Source data →
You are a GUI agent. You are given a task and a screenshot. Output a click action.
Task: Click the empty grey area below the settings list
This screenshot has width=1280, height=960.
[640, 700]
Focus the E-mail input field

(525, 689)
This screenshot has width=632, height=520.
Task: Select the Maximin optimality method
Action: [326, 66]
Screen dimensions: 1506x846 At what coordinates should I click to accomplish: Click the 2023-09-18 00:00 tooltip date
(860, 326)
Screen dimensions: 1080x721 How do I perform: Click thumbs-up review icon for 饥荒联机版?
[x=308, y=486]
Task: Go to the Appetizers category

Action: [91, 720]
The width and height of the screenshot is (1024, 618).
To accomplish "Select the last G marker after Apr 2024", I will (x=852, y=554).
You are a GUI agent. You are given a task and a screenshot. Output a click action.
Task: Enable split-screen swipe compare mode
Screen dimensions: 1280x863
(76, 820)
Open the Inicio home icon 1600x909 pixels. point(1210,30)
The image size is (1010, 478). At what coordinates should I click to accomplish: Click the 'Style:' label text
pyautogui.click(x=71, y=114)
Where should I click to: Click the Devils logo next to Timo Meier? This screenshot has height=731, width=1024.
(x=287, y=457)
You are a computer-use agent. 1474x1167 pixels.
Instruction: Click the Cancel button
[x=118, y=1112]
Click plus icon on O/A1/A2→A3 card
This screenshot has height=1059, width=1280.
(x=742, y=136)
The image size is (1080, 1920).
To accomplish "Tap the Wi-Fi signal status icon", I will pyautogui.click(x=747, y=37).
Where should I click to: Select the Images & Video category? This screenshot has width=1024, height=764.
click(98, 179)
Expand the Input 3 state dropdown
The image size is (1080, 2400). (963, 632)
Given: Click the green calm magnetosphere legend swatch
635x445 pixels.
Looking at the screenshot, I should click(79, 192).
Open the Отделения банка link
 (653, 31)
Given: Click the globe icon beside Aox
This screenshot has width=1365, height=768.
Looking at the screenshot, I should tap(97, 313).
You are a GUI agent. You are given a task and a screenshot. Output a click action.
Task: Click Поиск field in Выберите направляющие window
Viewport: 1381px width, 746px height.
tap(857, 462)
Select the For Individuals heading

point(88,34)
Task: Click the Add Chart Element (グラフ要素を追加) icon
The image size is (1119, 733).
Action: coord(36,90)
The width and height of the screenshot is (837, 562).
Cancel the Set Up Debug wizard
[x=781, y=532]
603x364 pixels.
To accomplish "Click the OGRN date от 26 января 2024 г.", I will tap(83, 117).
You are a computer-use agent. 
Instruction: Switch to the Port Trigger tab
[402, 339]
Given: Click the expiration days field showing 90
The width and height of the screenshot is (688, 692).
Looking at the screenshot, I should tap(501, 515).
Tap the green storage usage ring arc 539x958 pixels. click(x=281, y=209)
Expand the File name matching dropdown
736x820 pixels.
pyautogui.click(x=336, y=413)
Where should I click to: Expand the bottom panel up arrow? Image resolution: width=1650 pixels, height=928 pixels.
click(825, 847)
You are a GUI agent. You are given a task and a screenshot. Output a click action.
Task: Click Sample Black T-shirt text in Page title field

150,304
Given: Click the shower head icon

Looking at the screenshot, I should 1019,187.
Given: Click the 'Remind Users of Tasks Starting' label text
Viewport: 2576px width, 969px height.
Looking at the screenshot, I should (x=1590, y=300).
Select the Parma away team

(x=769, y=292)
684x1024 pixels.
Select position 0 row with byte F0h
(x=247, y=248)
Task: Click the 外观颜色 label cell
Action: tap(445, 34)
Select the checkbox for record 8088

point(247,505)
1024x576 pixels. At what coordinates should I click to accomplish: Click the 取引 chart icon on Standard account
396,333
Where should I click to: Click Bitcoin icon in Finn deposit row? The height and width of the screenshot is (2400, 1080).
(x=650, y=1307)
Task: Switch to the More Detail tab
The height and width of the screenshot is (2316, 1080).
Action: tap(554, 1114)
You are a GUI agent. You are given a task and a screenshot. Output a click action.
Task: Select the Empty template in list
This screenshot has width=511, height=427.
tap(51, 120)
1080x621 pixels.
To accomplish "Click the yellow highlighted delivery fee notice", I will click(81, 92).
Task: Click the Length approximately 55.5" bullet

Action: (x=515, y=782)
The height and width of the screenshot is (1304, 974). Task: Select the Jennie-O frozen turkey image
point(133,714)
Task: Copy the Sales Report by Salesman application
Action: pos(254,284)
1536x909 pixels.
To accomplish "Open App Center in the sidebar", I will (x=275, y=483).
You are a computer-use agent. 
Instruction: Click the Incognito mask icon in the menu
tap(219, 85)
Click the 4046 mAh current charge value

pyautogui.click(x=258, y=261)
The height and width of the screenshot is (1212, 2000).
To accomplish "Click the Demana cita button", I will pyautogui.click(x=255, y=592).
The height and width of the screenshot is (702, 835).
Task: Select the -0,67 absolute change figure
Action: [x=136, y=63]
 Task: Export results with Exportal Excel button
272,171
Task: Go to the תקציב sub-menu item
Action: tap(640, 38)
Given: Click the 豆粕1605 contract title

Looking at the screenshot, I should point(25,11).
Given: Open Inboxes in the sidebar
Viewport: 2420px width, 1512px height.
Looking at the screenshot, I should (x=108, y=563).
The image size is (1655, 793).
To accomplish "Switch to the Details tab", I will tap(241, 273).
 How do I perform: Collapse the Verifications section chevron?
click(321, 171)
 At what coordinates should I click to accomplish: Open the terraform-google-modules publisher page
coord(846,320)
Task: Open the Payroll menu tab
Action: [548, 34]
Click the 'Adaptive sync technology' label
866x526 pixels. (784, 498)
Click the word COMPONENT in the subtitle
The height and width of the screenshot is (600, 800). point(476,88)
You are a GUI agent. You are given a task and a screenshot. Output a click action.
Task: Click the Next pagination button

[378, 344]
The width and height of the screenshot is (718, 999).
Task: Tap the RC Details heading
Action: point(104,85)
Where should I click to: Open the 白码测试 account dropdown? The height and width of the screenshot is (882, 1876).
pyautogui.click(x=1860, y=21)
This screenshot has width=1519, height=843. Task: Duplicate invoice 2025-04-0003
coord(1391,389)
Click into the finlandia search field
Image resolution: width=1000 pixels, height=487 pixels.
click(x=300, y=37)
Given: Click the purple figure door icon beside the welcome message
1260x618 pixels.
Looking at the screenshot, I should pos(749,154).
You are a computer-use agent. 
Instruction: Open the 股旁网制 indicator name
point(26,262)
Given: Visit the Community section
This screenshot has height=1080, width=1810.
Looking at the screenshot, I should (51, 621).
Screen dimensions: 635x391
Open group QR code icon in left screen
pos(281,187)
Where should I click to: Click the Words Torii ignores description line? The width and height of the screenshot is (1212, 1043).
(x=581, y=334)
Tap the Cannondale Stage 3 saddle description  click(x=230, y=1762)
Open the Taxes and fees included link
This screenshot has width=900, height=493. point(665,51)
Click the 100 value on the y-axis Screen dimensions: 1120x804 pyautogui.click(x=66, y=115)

WORK TO BE COMPLETED → Write out exactly the lines between the start of the entries and the line containing "Given: Click the green", including that line and the first one.

TASK ANSWER →
You are a GUI agent. You are given a task and a screenshot. Output a click action.
Task: Click the empty grey area below the settings list
This screenshot has width=1280, height=960.
[640, 700]
Focus the E-mail input field

(525, 689)
This screenshot has width=632, height=520.
Task: Select the Maximin optimality method
Action: [326, 66]
Screen dimensions: 1506x846 At what coordinates should I click to accomplish: Click the 2023-09-18 00:00 tooltip date
(860, 326)
Screen dimensions: 1080x721 How do I perform: Click thumbs-up review icon for 饥荒联机版?
[x=308, y=486]
Task: Go to the Appetizers category

Action: [91, 720]
The width and height of the screenshot is (1024, 618).
To accomplish "Select the last G marker after Apr 2024", I will (x=852, y=554).
You are a GUI agent. You are given a task and a screenshot. Output a click action.
Task: Enable split-screen swipe compare mode
Screen dimensions: 1280x863
(76, 820)
Open the Inicio home icon 1600x909 pixels. point(1210,30)
The image size is (1010, 478). At what coordinates should I click to accomplish: Click the 'Style:' label text
pyautogui.click(x=71, y=114)
Where should I click to: Click the Devils logo next to Timo Meier? This screenshot has height=731, width=1024.
(x=287, y=457)
You are a computer-use agent. 1474x1167 pixels.
Instruction: Click the Cancel button
[x=118, y=1112]
Click plus icon on O/A1/A2→A3 card
This screenshot has height=1059, width=1280.
(x=742, y=136)
The image size is (1080, 1920).
To accomplish "Tap the Wi-Fi signal status icon", I will pyautogui.click(x=747, y=37).
Where should I click to: Select the Images & Video category? This screenshot has width=1024, height=764.
click(98, 179)
Expand the Input 3 state dropdown
The image size is (1080, 2400). (963, 632)
Given: Click the green calm magnetosphere legend swatch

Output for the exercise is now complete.